Sajen Peter, chairman of the Rubber Board, however finds comfort in the forecast of the International Rubber Study Group (IRSG) that sees the production-consumption gap narrowing to 118,000 tonnes by 2008-2009. IRSG is a forum of the world rubber industry that keeps a close tab on supply and demand of rubber.
According to Peter, the heavy south-west monsoon in Kerala has affected rubber production, though the coming months may see better yield, narrowing the shortfall. The state accounts for over 92% of India’s rubber production.
Faster economic growth in Asia that accounts for around 63% of the global consumption is proving beneficial to the sector, he said. While India held the fourth position globally in production and consumption of rubber, the country has the highest productivity of 1,879 kg per ha annually.
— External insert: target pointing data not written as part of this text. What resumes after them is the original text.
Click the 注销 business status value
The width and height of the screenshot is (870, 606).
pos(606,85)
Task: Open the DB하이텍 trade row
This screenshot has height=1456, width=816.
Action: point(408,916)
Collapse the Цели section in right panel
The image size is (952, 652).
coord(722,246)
Over the years, it has maintained a steady share of over 8% in global production, even though the land under cultivation is just 6.4%. However, rising imports over exports had been a disturbing trend this financial year.
Between April and August this year, imports touched 33,442 tonnes, sharply higher than 24,823 tonnes in the year-ago period, while exports were 14,823 tonnes. Peter attributes this to the “unhealthy manipulation” in the futures market and hoarding, which resulted in “artificial increase in domestic prices” during the third quarter of 2006-07.
Prices did not fall when production reached its peak year and instead were ruling at a much higher level than the international prices. This forced the domestic tyre industry to import rubber. In fact, it has set an import target of 100,000 tonnes this financial year.
Now, domestic prices are on par with the international price of Rs88 per kg, and the import orders placed last year have started coming in. This is reflected in the higher imports during this financial year.